Gunslinger by Connie Mason

Posted by Mrs Giggles on August 15, 1999 in 1 Oogie, Book Reviews, Genre: Historical

Gunslinger by Connie Mason

Leisure, $5.99, ISBN 0-8439-4532-X
Historical Romance, 1999

Crap alert! Gunslinger is probably the worst romance I have ever read since… since I don’t know when really. Let’s just keep it non-malicious by me saying that if Desperado Jones ever comes near my daughter, I’d personally buy an AK-17 and pump some lead into that scum myself. If I’m generous I’d then throw his body into the garbage dump. This book is too bad to be entertaining. It’s offensive and totally insulting, and the whole story reads like something the authors of crappy adult western novels cook up after a three-week non-stop alcoholic binge.

Let’s start with the story. Desperado Jones is everyone’s favorite half-breed gunman who blows into Trouble Creek. Chloe Sommers tries to hire him into protecting her cattle during a cattle drive. But our wonderful hero refuses to work for a woman. Then he realizes that Chloe is his stepsister, the daughter of that evil woman of ill repute that stole his daddy’s affections and caused our Desperado to be exiled to some crummy relatives’ place. With that, he decides to work for Chloe’s archenemy to ruin her instead. How wonderful! Don’t you just love a noble hero?

The author has taken a bunch of crappy stereotypes and then grind them even flatter until they make Kermit and Miss Piggy look like the next Shakespeare in Love. Nobody talks normally, everyone prefers crappy and ridiculously overblown “Yee-haw pardner, let me blow yer hollow rotten brains out!” dramatics. To call the plot unoriginal is an understatement – I can see the plot twists coming a mile away.

But even worse are the characterization and relationship between Desperado and Chloe. Desperado is beyond sexist – everything he says offends me to the core. And I’m not easily offended. Everything he says to Chloe is insulting. To think a woman would create a romantic hero like this gnat – what is the author thinking? Even his thought processes are braindead in nature. All he thinks about when he actually thinks are Chloe’s tight buttocks, juicy bosoms, and large thighs, and nothing else. It’s always the buttocks, thighs, and bosoms that I guess Desperado’s idea of the perfect women is the ultimate blowup doll (batteries not included – he probably won’t notice anyway). He seems to have no motivation in life except to screw and shoot. My kind of man, as long as he stays a continent away from me. I’m told repeatedly that he beds numerous women without any discrimination. I guess I’m supposed to find that sexy. If I’m a practicing doctor I would, as I’d go orgasmic at the thought of the STD treatment fees I can charge this man.
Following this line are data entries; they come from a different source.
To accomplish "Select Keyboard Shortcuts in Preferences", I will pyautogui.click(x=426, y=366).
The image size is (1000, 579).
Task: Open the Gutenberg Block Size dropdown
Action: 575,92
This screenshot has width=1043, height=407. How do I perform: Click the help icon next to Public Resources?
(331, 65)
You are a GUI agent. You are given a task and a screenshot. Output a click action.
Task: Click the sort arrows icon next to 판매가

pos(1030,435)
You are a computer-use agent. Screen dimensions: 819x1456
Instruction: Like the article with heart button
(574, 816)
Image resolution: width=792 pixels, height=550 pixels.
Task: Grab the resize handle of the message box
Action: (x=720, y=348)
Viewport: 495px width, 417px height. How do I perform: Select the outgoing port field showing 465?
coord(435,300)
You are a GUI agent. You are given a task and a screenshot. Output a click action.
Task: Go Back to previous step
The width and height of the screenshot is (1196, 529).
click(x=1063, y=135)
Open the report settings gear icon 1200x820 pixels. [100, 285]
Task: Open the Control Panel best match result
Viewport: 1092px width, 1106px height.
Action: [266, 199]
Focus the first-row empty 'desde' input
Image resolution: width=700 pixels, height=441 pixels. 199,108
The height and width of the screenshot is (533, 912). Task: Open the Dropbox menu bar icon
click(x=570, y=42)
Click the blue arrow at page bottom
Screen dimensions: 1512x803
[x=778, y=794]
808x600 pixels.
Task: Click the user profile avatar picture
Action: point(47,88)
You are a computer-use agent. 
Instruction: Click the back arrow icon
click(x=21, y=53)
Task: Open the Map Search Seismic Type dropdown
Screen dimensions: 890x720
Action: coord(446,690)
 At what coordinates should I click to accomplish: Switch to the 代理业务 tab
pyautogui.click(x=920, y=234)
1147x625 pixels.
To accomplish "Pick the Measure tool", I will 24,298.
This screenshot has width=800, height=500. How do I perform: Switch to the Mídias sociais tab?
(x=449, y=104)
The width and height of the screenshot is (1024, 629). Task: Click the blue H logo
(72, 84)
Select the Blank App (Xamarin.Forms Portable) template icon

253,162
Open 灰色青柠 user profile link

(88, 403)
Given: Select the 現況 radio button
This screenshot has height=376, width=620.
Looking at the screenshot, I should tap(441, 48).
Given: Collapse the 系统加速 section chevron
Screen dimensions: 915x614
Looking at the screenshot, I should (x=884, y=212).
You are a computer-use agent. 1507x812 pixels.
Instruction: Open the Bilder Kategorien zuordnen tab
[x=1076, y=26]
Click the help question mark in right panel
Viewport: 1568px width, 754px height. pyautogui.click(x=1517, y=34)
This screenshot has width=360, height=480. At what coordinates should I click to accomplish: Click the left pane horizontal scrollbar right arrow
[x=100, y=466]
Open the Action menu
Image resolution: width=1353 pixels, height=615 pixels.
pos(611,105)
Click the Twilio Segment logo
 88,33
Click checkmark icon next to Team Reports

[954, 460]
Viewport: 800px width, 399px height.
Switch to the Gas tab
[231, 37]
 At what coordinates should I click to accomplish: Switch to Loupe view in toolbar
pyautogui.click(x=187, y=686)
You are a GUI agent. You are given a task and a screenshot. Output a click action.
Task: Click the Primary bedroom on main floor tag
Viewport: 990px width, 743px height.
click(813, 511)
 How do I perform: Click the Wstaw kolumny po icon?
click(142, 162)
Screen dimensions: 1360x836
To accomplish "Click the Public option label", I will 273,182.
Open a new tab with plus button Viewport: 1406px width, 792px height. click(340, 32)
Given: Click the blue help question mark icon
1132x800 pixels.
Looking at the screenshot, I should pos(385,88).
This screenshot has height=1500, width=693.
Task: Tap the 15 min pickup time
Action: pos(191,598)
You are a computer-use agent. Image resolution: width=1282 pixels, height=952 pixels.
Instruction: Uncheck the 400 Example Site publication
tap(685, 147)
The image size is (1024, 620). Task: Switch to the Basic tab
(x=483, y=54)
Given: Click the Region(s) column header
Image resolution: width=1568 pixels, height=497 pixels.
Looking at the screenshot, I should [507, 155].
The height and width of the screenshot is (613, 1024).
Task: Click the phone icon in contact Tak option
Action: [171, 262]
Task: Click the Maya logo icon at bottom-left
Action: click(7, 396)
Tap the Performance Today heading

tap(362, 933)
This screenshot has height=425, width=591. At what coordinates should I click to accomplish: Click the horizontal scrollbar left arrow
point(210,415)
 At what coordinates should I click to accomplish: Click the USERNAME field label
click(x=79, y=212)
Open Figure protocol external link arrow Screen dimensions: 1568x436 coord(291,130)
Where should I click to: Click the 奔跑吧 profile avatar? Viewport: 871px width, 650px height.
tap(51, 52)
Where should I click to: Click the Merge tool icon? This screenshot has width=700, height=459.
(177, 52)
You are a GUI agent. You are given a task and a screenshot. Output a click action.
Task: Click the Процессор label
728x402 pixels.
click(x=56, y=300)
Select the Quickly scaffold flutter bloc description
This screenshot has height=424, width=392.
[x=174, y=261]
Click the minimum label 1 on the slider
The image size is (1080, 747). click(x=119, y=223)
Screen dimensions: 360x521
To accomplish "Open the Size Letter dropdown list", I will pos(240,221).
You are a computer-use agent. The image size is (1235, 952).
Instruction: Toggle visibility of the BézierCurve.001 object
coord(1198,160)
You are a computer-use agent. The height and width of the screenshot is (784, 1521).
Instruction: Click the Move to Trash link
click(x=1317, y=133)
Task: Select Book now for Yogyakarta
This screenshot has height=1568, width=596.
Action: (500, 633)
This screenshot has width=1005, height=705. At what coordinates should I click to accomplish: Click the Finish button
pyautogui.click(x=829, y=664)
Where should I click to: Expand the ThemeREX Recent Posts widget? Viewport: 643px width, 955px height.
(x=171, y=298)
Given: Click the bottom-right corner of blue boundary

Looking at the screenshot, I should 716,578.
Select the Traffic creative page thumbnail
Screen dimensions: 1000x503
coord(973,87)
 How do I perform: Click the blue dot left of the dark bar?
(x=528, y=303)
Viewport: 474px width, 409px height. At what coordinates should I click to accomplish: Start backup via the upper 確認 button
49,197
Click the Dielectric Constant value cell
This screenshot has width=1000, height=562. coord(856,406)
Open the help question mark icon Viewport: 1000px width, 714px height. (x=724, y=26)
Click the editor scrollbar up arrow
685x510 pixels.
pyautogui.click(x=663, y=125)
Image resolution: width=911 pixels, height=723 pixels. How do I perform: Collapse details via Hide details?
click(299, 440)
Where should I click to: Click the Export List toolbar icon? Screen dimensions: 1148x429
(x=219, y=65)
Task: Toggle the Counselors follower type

And let’s not start with Desperado’s willingness to argue and come to blows with 17-year-old kids.

Then we have Chloe. Beautiful, bouncy Chloe. Now I know where they get the inspiration for all those blonde jokes. Chloe keeps shrieking that no man can touch her while prancing about in skin tight jeans that show off her fat thighs and big buttocks and let’s not forget the tight white shirt so that her bouncy mammary glands can go boink boink boink for Desperado to drool at. She is so stupid that she gets all hot when Desperado tells her, “I just proved you need a man. I knew there is something you like about men!” while his eyes lingered on her heaving breasts (I’m quoting the book here). When Desperado snickers and insinuates that if she ain’t giving him any, he’d go look up the soiled doves for some rumpy-pumpy, the dumb woman actually feels jealous!

Of course, she knows she is in love with him because no one gives her orgasms like he does. And he knows he is in love because no one gives him orgasms like she does. Case closed.

Gunslinger is beyond campy, beyond guilty pleasure – it is not even slightly amusing. All it is is a hodgepodge of bad dialogues, lousy characterization, and ridiculously overblown theatrics. It’s not worth a first look, much less a second.